_What is required_
Reproduce the passage on rising methane levels word for word, from "Studies suggest these" up to and including "above these countries.".

Dramatic rises in atmospheric methane are threatening to derail plans to hold global temperature rises to 2C, scientists have warned.
In a paper published this month by the American Geophysical Union, researchers say sharp rises in levels of methane – which is a powerful greenhouse gas – have strengthened over the past four years. Urgent action is now required to halt further increases in methane in the atmosphere, to avoid triggering enhanced global warming and temperature rises well beyond 2C.
“What we are now witnessing is extremely worrying,” said one of the paper’s lead authors, Professor Euan Nisbet of Royal Holloway, University of London. “It is particularly alarming because we are still not sure why atmospheric methane levels are rising across the planet.”
Methane is produced by cattle, and also comes from decaying vegetation, fires, coal mines and natural gas plants. It is many times more potent as a cause of atmospheric warming than carbon dioxide (CO2). However, it breaks down much more quickly than CO2 and is found at much lower levels in the atmosphere.
During much of the 20th century, levels of methane, mostly from fossil fuel sources, increased in the atmosphere but, by the beginning of the 21st century, it had stabilised, said Nisbet. “Then, to our surprise, levels starting rising in 2007. That increase began to accelerate after 2014 and fast growth has continued.”
Studies suggest these increases are more likely to be mainly biological in origin. However, the exact cause remains unclear. Some researchers believe the spread of intense farming in Africa may be involved, in particular in tropical regions where conditions are becoming warmer and wetter because of climate change. Rising numbers of cattle – as well as wetter and warmer swamps – are producing more and more methane, it is argued.
This idea is now being studied in detail by a consortium led by Nisbet, whose work is funded by the Natural Environment Research Council. This month the consortium completed a series of flights over Uganda and Zambia to collect samples of the air above these countries.

_Raw data_
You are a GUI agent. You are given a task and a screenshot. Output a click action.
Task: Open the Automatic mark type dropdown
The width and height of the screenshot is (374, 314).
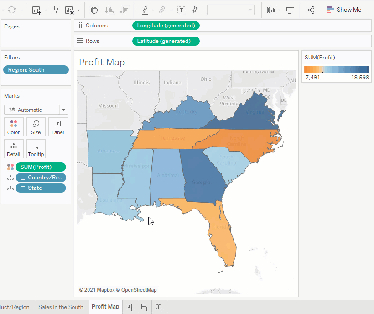click(36, 110)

_Written solution_
Studies suggest these increases are more likely to be mainly biological in origin. However, the exact cause remains unclear. Some researchers believe the spread of intense farming in Africa may be involved, in particular in tropical regions where conditions are becoming warmer and wetter because of climate change. Rising numbers of cattle – as well as wetter and warmer swamps – are producing more and more methane, it is argued.
This idea is now being studied in detail by a consortium led by Nisbet, whose work is funded by the Natural Environment Research Council. This month the consortium completed a series of flights over Uganda and Zambia to collect samples of the air above these countries.